I want to focus on his explanation of the factors that drive market returns and valuation. Because when you understand the factors, you can reach your own conclusions on where the market stands on valuation.
There are a lot of factors you can consider when doing this, but most are secondary. Besides, this isn’t rocket science, so let’s over complicate it. It’s best to keep it simple, which Montier’s does:
For any equity market, the return achieved can be broken down into four component parts. In the long term, the return is almost exclusively driven by dividends (growth and yield). Equity owners need to be compensated for providing capital to companies to help fund their long term investments. That compensation comes from the cash flows the companies generate from their risky investments via earnings and dividends.
The two other ways to make money from owning an equity asset class are from multiple (P/E) or margin expansion (collectively we call these elements the valuation components). Together these four components make an identity – we can (ex post) always decompose returns into these factors. In Exhibit 1, we show a return decomposition for the S&P 500 since 1970 based on these four factors (earnings, dividends, margins, and P/Es). Margins and P/Es are basically flat over this very long time period. As we stated above, over the long term, the returns achieved have been delivered largely by dividends.

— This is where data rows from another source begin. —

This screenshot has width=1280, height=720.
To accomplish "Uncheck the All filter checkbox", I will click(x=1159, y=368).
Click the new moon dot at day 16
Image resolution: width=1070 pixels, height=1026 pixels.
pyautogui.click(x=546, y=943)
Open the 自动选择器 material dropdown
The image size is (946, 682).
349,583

But over the last seven years, P/E multiple expansion – investors paying more for a dollar of earnings than they did in the past – had the biggest impact on returns, with higher profit margins running a close second.
If earnings and dividends are remarkably stable (and they are), to believe that the S&P will continue delivering the wonderful returns we have experienced over the last seven years is to believe that P/Es and margins will continue to expand just as they have over the last seven years. The historical record for this assumption is quite thin, to put it kindly. It is remarkably easy to assume that the recent past should continue indefinitely but it is an extremely dangerous assumption when it comes to asset markets. Particularly expensive ones, as the S&P 500 appears to be.
The question then becomes, what would it take for the market to earn a good return, similar to the last seven years, going forward? P/Es and margins would have to continue to expand.
So what drove margin expansion? Off the top of my head, company cost cutting since ’08, stagnant wage growth, lower borrowing costs (i.e. falling interest rates), and productivity improvements helped earnings and profit margins in a good way. A turn in one or more of those might work against it.
So what’s the chance any of those continue to help margin growth as it has in the past? I’d bet on productivity improvements, but not the other three (cost-cutting has limits, rates are rising, wage growth is still a question mark). And there are probably factors I missed.
But it doesn’t matter what I believe. You have to decide this for yourself before considering the risks and deciding on the best course of action, if any, to take.
Now, P/E expansion is easier to explain. The market doesn’t always trade on facts. In the near term, it trades on investor attitudes. If investors feel good about the future, they’ll continue to invest at higher prices. All else equal, higher prices = higher P/Es.
In other words, the market can continue to move higher despite the facts.
If you don’t believe that’s possible, consider the latest trend. It’s become acceptable to look at the obvious and call it “fake news”.
People believe what they want to believe, select facts that fit their beliefs and ignore facts that contradict their beliefs. Which pretty much explains the cycle of booms and busts.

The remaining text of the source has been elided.